The most glaring is FX’s great private eye drama “Terriers.” It’s apples and oranges to compare a low-budget basic cable drama with obscure leads to an expensive summer action movie with Tom Cruise, but you still had a title, a poster, and an ad campaign that all suggested a very entertaining project was something that it wasn’t. I have the “Terriers” poster on the wall of my office, and visitors always ask if it was a show about dog fighting and/or dog breeding. I don’t know that the show would have become a smash hit with a different name and ad campaign – ultimately, it was a show without an obvious hook, and saying “It’s a familiar genre piece elevated by fantastic execution and chemistry between the leads” isn’t an obvious sell – but you could have tried virtually any other name and campaign and had more success with it.

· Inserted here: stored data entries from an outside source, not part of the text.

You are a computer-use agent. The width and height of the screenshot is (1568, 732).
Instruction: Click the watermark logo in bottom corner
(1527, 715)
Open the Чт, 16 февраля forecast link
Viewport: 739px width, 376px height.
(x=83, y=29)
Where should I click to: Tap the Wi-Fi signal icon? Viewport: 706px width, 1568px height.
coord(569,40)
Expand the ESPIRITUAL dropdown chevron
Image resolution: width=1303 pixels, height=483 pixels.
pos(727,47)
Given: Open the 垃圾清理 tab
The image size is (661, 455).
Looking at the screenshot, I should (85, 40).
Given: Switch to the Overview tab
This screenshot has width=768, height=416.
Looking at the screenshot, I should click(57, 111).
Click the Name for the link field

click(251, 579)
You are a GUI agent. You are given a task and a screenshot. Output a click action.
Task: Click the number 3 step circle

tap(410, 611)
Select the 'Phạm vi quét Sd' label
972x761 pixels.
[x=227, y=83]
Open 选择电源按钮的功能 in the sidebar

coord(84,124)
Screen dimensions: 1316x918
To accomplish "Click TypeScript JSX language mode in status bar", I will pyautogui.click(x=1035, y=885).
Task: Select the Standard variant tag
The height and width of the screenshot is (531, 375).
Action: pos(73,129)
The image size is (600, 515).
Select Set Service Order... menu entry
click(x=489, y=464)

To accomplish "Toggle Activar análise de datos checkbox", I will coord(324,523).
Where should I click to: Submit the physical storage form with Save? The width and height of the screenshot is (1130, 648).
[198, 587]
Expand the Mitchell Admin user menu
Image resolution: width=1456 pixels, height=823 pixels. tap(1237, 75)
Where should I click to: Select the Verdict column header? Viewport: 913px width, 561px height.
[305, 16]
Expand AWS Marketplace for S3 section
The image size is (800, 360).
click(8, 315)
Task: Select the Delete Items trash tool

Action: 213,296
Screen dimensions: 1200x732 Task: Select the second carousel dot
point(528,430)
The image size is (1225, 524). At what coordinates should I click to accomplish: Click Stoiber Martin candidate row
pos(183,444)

Then you have the recent stretch of badly and/or ironically-titled ABC sitcoms, which Fienberg wrote about at length in the summer. “Black-ish” is a hit so far, and “Cougar Town” will have had a six-season run (albeit with a shift of networks midway through), but “Trophy Wife” and “Selfie” were done no favors by their titles in their short lifespans, and we’ll see about “Fresh Off the Boat” at midseason.
Sometimes, a name is a thing a show outgrows. “Cougar Town” applied to the bad sitcom that it was for the first half-dozen episodes (and later turned into a running joke in the opening credits), just as “The Good Wife” fit when the hook was “What’s it like to be the humiliated wife of the scandalized politician?” But “Good Wife” is so many more things now, and even if the audience ceiling is limited for what’s ultimately a traditional legal drama that’s just very well-made, I do wonder if the Kings regret not having gone for something more representative of what the show would become.
Then there are the titles that may have been off-putting but also fit the show to which they were applied. Yes, the name “Buffy the Vampire Slayer” is always going to chase away a good chunk of the audience, but those who tuned in got a show whose tone and breadth was conveyed perfectly in those four words. The ’00s “Battlestar Galactica” might have had broader appeal if it wasn’t reminding some of the audience of the cheesy ’70s version, but it was taking (and improving on) so much of the original material that it would have made no sense to call it anything else.
Obviously, there are many more examples of bad titles, bad posters, and/or bad ad campaigns for TV shows and movies that you loved, so fire away and tell me some of the most maddening ones you can remember.